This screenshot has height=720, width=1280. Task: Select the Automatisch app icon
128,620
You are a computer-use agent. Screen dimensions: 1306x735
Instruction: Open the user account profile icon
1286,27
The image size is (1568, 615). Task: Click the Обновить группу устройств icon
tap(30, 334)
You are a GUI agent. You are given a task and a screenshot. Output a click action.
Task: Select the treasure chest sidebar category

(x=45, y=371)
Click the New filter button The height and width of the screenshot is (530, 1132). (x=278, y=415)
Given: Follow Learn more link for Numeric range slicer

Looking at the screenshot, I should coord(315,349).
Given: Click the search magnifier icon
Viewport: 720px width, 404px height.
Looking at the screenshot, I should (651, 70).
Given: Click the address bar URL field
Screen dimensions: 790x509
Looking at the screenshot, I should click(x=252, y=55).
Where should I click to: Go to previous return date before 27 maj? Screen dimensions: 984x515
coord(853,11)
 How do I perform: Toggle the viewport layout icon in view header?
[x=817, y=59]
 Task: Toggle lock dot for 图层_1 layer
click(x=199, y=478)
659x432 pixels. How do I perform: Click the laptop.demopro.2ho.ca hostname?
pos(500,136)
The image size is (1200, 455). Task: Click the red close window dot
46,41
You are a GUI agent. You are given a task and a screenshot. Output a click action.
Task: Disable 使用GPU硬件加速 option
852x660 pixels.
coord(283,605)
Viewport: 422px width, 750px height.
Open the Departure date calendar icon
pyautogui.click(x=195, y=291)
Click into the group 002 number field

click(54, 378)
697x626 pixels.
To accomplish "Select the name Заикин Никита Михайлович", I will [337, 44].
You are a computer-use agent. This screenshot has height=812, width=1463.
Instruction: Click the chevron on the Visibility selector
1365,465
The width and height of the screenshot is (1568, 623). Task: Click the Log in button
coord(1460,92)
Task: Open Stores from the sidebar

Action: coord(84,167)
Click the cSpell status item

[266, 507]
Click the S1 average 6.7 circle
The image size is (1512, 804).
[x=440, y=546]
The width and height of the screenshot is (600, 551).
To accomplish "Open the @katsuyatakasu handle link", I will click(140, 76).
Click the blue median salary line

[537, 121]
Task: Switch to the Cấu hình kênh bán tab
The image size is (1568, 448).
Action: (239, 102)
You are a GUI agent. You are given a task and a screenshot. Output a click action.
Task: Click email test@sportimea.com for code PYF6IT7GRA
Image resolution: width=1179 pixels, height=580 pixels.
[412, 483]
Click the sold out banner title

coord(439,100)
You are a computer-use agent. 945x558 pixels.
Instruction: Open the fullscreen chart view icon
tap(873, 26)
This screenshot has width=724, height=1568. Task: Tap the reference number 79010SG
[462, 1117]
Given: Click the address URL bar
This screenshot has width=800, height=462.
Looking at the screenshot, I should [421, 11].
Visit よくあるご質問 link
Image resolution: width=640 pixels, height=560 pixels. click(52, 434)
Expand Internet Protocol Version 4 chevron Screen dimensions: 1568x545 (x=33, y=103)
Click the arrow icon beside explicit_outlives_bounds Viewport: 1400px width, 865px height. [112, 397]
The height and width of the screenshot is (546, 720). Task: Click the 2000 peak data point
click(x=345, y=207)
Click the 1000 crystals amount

EXERCISE INSTRUCTIONS
Would you copy out each record precisely as it stands?

REPLY TO THE EXERCISE
This screenshot has height=720, width=1280. Task: Select the Automatisch app icon
128,620
You are a computer-use agent. Screen dimensions: 1306x735
Instruction: Open the user account profile icon
1286,27
The image size is (1568, 615). Task: Click the Обновить группу устройств icon
tap(30, 334)
You are a GUI agent. You are given a task and a screenshot. Output a click action.
Task: Select the treasure chest sidebar category

(x=45, y=371)
Click the New filter button The height and width of the screenshot is (530, 1132). (x=278, y=415)
Given: Follow Learn more link for Numeric range slicer

Looking at the screenshot, I should coord(315,349).
Given: Click the search magnifier icon
Viewport: 720px width, 404px height.
Looking at the screenshot, I should (651, 70).
Given: Click the address bar URL field
Screen dimensions: 790x509
Looking at the screenshot, I should click(x=252, y=55).
Where should I click to: Go to previous return date before 27 maj? Screen dimensions: 984x515
coord(853,11)
 How do I perform: Toggle the viewport layout icon in view header?
[x=817, y=59]
 Task: Toggle lock dot for 图层_1 layer
click(x=199, y=478)
659x432 pixels. How do I perform: Click the laptop.demopro.2ho.ca hostname?
pos(500,136)
The image size is (1200, 455). Task: Click the red close window dot
46,41
You are a GUI agent. You are given a task and a screenshot. Output a click action.
Task: Disable 使用GPU硬件加速 option
852x660 pixels.
coord(283,605)
Viewport: 422px width, 750px height.
Open the Departure date calendar icon
pyautogui.click(x=195, y=291)
Click into the group 002 number field

click(54, 378)
697x626 pixels.
To accomplish "Select the name Заикин Никита Михайлович", I will [337, 44].
You are a computer-use agent. This screenshot has height=812, width=1463.
Instruction: Click the chevron on the Visibility selector
1365,465
The width and height of the screenshot is (1568, 623). Task: Click the Log in button
coord(1460,92)
Task: Open Stores from the sidebar

Action: coord(84,167)
Click the cSpell status item

[266, 507]
Click the S1 average 6.7 circle
The image size is (1512, 804).
[x=440, y=546]
The width and height of the screenshot is (600, 551).
To accomplish "Open the @katsuyatakasu handle link", I will click(140, 76).
Click the blue median salary line

[537, 121]
Task: Switch to the Cấu hình kênh bán tab
The image size is (1568, 448).
Action: (239, 102)
You are a GUI agent. You are given a task and a screenshot. Output a click action.
Task: Click email test@sportimea.com for code PYF6IT7GRA
Image resolution: width=1179 pixels, height=580 pixels.
[412, 483]
Click the sold out banner title

coord(439,100)
You are a computer-use agent. 945x558 pixels.
Instruction: Open the fullscreen chart view icon
tap(873, 26)
This screenshot has width=724, height=1568. Task: Tap the reference number 79010SG
[462, 1117]
Given: Click the address URL bar
This screenshot has width=800, height=462.
Looking at the screenshot, I should [421, 11].
Visit よくあるご質問 link
Image resolution: width=640 pixels, height=560 pixels. click(52, 434)
Expand Internet Protocol Version 4 chevron Screen dimensions: 1568x545 (x=33, y=103)
Click the arrow icon beside explicit_outlives_bounds Viewport: 1400px width, 865px height. [112, 397]
The height and width of the screenshot is (546, 720). Task: Click the 2000 peak data point
click(x=345, y=207)
Click the 1000 crystals amount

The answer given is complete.